Seules les bêtes et son titre énigmatique que le film ne résout pas est d’abord un roman de Colin Niel. Chose rare, le romancier aime le film. La fausse question de la trahison ne se pose pas. Dominik Moll et Gilles Marchand, son coscénariste, ont fait leur l’univers du romancier et proposent un film tout à fait étonnant.
Comme le roman procède sur des chapitres consacrés à un personnage en particulier, épousant son point de vue, le film se construit autour de la résolution de l’énigme inaugurale, à travers le regard de différents protagonistes qui y sont liés. Le pitch est simple. Une femme disparaît une nuit de tempête de neige sur le plateau du Causse Méjean. Comment et pourquoi se demandera-t-on ? A-t-elle été assassinée ? Très vite, l’histoire policière est détournée. Toutes les pistes se dérobent, le film de genre joue avec ses codes pour les balayer d’un plan, d’une autre séquence consacrée à un nouveau personnage.

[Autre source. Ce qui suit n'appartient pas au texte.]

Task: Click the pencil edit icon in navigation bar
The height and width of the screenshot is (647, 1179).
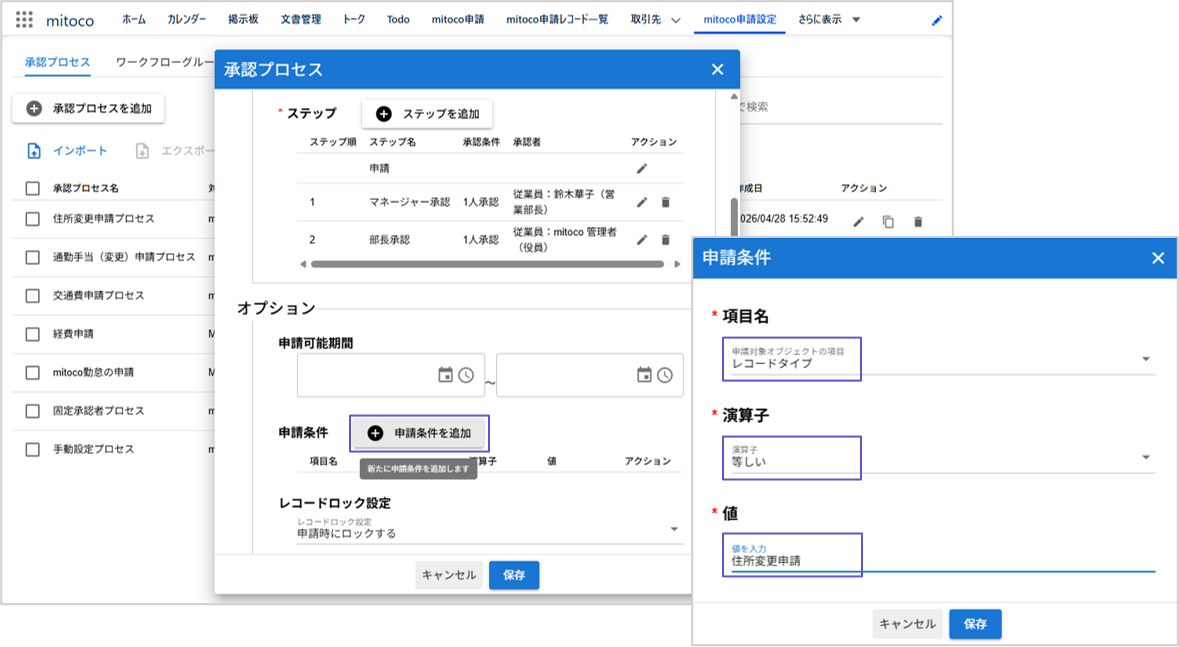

Le film commence avec Alice, une assistante sociale qui aide les éleveurs de cette région isolée. Elle est elle-même mariée à un éleveur, Michel. Serait-ce un film de plus sur la question de la difficulté à vivre du monde paysan ? Une femme dira à Alice que si elle aime son mari, elle ne risque rien, contrairement à cette femme qui a disparu. Or, on voit qu’Alice éprouve une attirance sexuelle irrésistible pour le sombre Joseph, un éleveur orphelin d’une mère avec laquelle il n’a jamais coupé le cordon, du haut de sa trentaine d’années, cette maman qui écoutait « Tu t’en vas » d’Alain Barrière. Quand cette chanson se fait entendre à un moment précis du film, celui-ci ouvre alors sur un champ des possibles des plus improbables. À partir de cette chanson, le spectateur peut s’attendre à tout. Sa zone de confort est particulièrement ébranlée et il ira de jubilation en jubilation à mesure que le film progresse jusqu’à se poursuivre à Abidjan avec un garçon du nom… d’Amandine.

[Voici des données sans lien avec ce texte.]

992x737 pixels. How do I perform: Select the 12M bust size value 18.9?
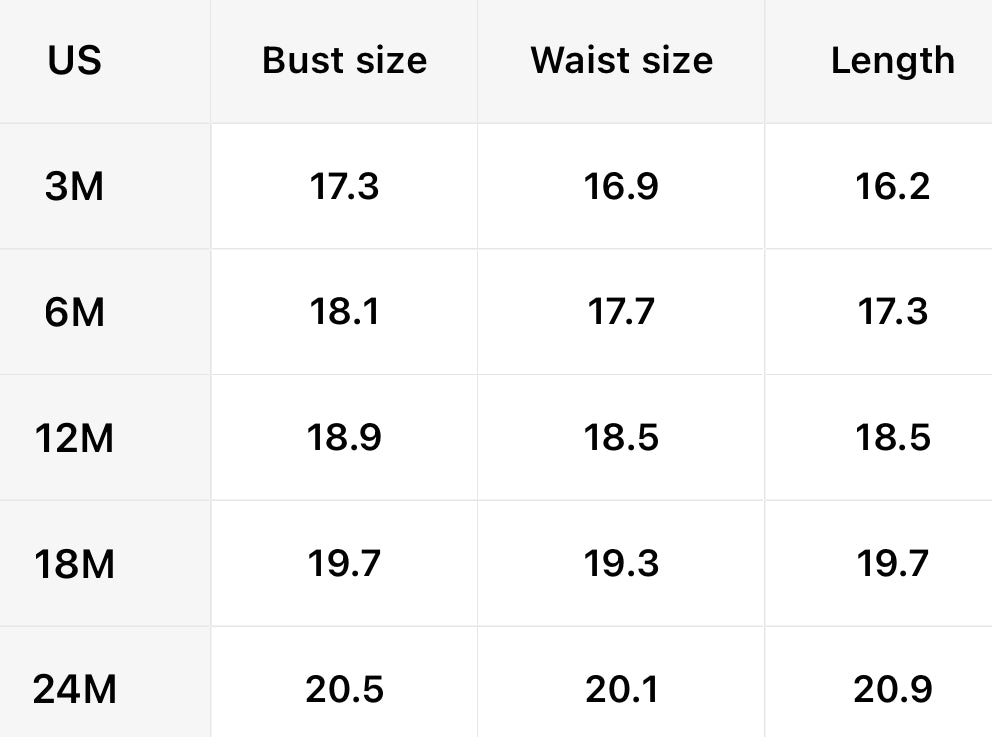tap(344, 438)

Point de thriller, point de film sociologique sur les éleveurs, point de dénonciation d’Internet auquel Michel est particulièrement addict. Film fantastique ? Il est question de sacrifice humain, de sorts et de chamanisme. Film politique ? L’argent est le nerf de la guerre dans cette drôle d’histoire, mais quelle est sa réelle valeur ? Le chaman dira : « l’Amour c’est donner ce que l’on n’a pas ! » Film d’amour(s) alors ? Chacun rêve sa vie amoureuse. C’est fondamentalement le moteur de cette incroyable enquête sur la disparition d’Evelyne Ducat. Seules les bêtes est un film qui étonne de bout en bout par sa structure qui entretient mystère et suspens. Quand on croit approcher la vérité, elle s’éloigne tandis que tous les personnages se trompent. Dominik Moll parle de comédie noire et l’ironie est là, dans ce regard porté sur ses personnages mais qui sont tous traités avec beaucoup de bienveillance. Que ne pardonnerait-on pas à ceux qui croient en leurs rêves et au pouvoir de l’imagination ? Sans eux, pas de fiction, pas de romanesque ni de fantaisie, pas de film.